#### Problems to work on:
a – Repeat the passage from the news report on the Pilbara mining inquiry word for word, starting with "But, she told" and going on through "in his seat.".
b – In the news report on the Pilbara mining inquiry, list the kinds of mistreatment across the mining industry that the inquiry has heard accounts of.
c – Resume the news report on the Pilbara mining inquiry after its last sentence, and keep writing in the same style.

#### Extract provided:
Workers stand around a vehicle as a truck is loaded with iron ore in the Pilbara region of Western Australia
A truck is loaded with iron ore in the Pilbara. A West Australian inquiry has has heard accounts of rape, bullying and harassment across the mining industry. Photograph: Reuters

Astacia Stevens wanted to drive a haul truck – the giant yellow vehicles that bring ore from the mines – for Rio Tinto, the equally vast company that controls swathes of the iron-rich Pilbara.

But, she told a West Australian parliamentary inquiry, her attempts to move from working for a contractor for Rio to working directly for it and wearing the company logo on her shirt were met with a demand from a superior she have sex with him.

The supervisor, who the inquiry gave the code name “A”, “took me off the trucks and took me up to the site lookout in his supervisor vehicle”, Stevens, who now works in an administrative position at Rio, said in a written submission to the parliament.

“The lookout is secluded and requires a site pass to access, which A held. At the lookout, whilst in the vehicle, he unzipped his pants and leaned back in his seat.

“He was not wearing any underwear and said to me ‘if you want your shirt, you have to get on your knees first’.”

She refused, did not get transferred to Rio, and was victimised and fired, she told the inquiry, which is investigating the sexual harassment of women on fly-in-fly-out mine sites.

Former fly-in fly-out mining worker Astacia Stevens
Astacia Stevens told a WA inquiry her bid to move from working for a contractor to working directly for Rio Tinto was met with a demand from a superior she have sex with him. Photograph: Supplied

In a report Rio released this week, the company revealed that women who work for it reported 21 incidents of rape, attempted rape or sexual assaults over the past five years.

#### Data section:
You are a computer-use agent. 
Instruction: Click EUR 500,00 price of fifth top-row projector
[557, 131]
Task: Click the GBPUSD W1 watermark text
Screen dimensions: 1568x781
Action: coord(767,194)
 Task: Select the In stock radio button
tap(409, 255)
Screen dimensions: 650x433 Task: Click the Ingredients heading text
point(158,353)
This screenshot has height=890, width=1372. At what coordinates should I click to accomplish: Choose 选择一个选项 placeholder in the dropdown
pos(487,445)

--

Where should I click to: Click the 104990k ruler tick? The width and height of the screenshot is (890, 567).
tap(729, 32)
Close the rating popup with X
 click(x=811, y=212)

#### Expected outputs:
a –
But, she told a West Australian parliamentary inquiry, her attempts to move from working for a contractor for Rio to working directly for it and wearing the company logo on her shirt were met with a demand from a superior she have sex with him.

The supervisor, who the inquiry gave the code name “A”, “took me off the trucks and took me up to the site lookout in his supervisor vehicle”, Stevens, who now works in an administrative position at Rio, said in a written submission to the parliament.

“The lookout is secluded and requires a site pass to access, which A held. At the lookout, whilst in the vehicle, he unzipped his pants and leaned back in his seat.

b –
Rape
Bullying
Harassment

c –
The report, the result of an investigation by the former sex discrimination commissioner Elizabeth Broderick, showed that sexual harassment, bullying and racism is endemic across Rio’s global workforce.

It was the latest blow for a company already reeling from its decision in May 2020 to blow up ancient rock shelters at Juukan Gorge, in the Pilbara, in order to mine more iron, the Serbian government’s decision last month to cancel its licence to mine lithium after a community outcry that saw thousands march in the streets, and ongoing controversy over its Oyu Tolgoi project in Mongolia, the cost of which has blown out by billions of dollars after Rio struck a new deal with the government a week ago that it hopes will end a long-running dispute over the country’s share of potential profits from the vast copper deposit.

However, the inquiry in WA has shown that Rio is not alone when it comes to failing to provide a workplace free from rape, bullying and harassment.

At BHP, in the two years between July 2019 and July 2021, there were 18 cases of rape, attempted rape or what the company called “non-consensual touching of a sexual nature”, the company said in a submission to the inquiry.

This included five incidents of rape.

Investors, the sex discrimination commissioner and the mining companies themselves say action is needed to curb a culture of sexual assault, sexism, bullying and racism in the industry, especially at mines where workers fly in and out and are often among strangers, far from their homes, friends and family.

Debby Blakey, the chief executive of $68bn super fund Hesta, which has been critical of Rio’s management over Juukan Gorge, said Rio had done the right thing by conducting such a comprehensive review and said other mining companies needed to consider whether it was something they should also do.

“The findings of the Rio workplace culture report that sexual harassment, racism and bullying were systemic are extremely concerning for investors and potentially point to broader issues across the mining sector,” she said.

The sex discrimination commissioner, Kate Jenkins, said: “A broad shift in the culture of the mining industry is urgently needed.”

She said the industry was identified as “an industry that required urgent collective action” in the Australian Human Rights Commission’s 2020 Respect@Work report.

“I commend Rio Tinto for taking this important step of gathering evidence, acknowledging its role in the harms of sexual harassment and sexual assault in its workplaces and committing to change,” she said.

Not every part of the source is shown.